_ACTIVITY_
Show every line in the entries below where the word "text" appears.

_Records excerpted from a collection_
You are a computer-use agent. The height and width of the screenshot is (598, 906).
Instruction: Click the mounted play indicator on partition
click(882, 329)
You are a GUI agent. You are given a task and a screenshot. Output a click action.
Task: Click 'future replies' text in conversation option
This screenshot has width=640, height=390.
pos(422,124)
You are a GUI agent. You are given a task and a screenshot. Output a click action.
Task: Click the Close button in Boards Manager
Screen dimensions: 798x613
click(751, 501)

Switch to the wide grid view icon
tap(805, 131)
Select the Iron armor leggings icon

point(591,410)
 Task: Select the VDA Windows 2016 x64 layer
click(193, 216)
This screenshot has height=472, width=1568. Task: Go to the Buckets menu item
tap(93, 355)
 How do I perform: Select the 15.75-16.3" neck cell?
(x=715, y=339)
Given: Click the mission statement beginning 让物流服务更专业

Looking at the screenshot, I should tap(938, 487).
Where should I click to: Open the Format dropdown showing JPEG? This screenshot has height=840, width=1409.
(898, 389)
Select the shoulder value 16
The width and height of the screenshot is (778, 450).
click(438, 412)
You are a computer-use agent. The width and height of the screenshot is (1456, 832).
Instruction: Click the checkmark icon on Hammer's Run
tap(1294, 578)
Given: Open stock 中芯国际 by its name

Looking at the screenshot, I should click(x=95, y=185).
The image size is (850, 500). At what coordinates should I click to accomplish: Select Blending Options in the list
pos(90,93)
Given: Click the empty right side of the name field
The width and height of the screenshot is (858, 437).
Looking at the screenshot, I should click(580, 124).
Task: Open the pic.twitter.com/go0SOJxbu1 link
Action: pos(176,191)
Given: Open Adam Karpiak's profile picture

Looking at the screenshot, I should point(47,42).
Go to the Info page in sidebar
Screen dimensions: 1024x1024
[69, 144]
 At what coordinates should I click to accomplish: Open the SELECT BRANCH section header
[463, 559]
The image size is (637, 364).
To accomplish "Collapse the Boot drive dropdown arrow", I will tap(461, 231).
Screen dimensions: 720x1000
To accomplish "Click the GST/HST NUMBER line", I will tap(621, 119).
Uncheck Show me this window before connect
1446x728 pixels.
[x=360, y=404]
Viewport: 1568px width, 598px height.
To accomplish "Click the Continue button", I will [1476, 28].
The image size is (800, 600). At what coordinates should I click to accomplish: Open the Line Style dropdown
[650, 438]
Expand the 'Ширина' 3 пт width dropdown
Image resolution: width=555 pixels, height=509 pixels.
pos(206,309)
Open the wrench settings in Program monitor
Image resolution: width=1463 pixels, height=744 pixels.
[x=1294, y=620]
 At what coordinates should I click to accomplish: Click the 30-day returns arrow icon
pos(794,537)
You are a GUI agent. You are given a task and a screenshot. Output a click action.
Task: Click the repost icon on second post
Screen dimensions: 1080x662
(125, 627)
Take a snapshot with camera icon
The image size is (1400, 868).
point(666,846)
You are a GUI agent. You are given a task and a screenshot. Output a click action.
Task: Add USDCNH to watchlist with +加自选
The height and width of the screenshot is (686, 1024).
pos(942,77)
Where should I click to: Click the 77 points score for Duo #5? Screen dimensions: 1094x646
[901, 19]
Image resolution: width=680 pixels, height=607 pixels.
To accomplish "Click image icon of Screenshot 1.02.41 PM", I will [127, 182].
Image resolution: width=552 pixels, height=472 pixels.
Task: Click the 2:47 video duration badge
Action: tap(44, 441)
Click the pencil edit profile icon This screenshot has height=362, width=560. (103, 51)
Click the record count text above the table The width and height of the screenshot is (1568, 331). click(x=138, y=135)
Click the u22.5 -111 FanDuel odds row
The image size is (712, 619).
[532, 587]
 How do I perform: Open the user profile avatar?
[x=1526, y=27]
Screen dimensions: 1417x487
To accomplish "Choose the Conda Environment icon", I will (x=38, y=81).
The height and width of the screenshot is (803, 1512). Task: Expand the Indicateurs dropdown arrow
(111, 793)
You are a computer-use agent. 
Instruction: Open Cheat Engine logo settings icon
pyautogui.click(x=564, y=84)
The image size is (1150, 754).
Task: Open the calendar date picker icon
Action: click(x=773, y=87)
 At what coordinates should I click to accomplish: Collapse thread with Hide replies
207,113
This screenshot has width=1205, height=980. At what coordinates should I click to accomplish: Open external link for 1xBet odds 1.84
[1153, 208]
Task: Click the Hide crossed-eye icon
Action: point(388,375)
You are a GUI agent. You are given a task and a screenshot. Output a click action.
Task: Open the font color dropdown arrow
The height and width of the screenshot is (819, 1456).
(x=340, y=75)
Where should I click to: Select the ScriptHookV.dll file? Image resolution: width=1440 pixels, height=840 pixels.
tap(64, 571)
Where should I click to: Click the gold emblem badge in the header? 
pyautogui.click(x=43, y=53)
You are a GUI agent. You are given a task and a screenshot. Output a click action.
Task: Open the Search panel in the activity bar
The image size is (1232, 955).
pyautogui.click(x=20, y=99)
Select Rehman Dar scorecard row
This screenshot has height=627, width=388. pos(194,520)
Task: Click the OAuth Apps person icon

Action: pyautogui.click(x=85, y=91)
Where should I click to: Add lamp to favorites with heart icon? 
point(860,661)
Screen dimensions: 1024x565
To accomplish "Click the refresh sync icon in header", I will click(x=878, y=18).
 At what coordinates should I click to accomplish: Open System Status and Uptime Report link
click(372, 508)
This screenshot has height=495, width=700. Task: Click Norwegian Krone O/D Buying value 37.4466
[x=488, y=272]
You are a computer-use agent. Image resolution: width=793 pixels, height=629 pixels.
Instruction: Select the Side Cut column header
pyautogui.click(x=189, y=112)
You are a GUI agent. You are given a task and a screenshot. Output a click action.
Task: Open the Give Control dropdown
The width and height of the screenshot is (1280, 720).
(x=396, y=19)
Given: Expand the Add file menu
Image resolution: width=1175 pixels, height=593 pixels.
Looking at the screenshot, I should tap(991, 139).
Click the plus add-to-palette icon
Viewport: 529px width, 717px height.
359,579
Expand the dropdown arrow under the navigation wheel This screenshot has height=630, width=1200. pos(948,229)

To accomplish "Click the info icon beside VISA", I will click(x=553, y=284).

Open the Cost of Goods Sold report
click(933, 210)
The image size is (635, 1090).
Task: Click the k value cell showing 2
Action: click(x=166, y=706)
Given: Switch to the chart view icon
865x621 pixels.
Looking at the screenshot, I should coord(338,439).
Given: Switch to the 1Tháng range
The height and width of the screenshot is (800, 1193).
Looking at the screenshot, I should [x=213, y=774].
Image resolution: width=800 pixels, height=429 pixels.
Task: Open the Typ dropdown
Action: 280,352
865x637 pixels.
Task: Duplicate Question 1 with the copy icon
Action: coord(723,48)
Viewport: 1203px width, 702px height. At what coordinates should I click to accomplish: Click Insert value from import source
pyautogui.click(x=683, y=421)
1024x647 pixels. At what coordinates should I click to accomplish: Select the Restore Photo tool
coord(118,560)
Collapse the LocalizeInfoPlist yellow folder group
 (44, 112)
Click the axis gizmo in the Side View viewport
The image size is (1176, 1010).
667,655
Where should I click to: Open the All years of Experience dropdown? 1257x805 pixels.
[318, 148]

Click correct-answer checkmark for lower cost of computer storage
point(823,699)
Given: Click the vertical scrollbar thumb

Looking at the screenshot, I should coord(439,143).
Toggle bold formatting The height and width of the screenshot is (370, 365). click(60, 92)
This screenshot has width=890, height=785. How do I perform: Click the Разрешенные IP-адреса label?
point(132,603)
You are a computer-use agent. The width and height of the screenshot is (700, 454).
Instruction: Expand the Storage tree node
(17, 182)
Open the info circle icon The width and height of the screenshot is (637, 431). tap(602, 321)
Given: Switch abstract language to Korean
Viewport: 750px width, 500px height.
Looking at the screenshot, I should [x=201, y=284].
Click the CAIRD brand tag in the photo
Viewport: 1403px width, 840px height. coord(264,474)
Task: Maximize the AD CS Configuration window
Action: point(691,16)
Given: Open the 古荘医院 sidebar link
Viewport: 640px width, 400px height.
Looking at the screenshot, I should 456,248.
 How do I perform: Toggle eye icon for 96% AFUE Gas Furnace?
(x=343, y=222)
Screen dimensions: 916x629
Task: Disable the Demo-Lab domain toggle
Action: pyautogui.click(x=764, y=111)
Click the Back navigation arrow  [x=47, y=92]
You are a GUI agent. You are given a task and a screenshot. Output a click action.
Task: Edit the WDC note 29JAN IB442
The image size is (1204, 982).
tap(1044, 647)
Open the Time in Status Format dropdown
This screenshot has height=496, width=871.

_WRITTEN ANSWER_
Task: Click 'future replies' text in conversation option
Click the record count text above the table The width and height of the screenshot is (1568, 331). click(x=138, y=135)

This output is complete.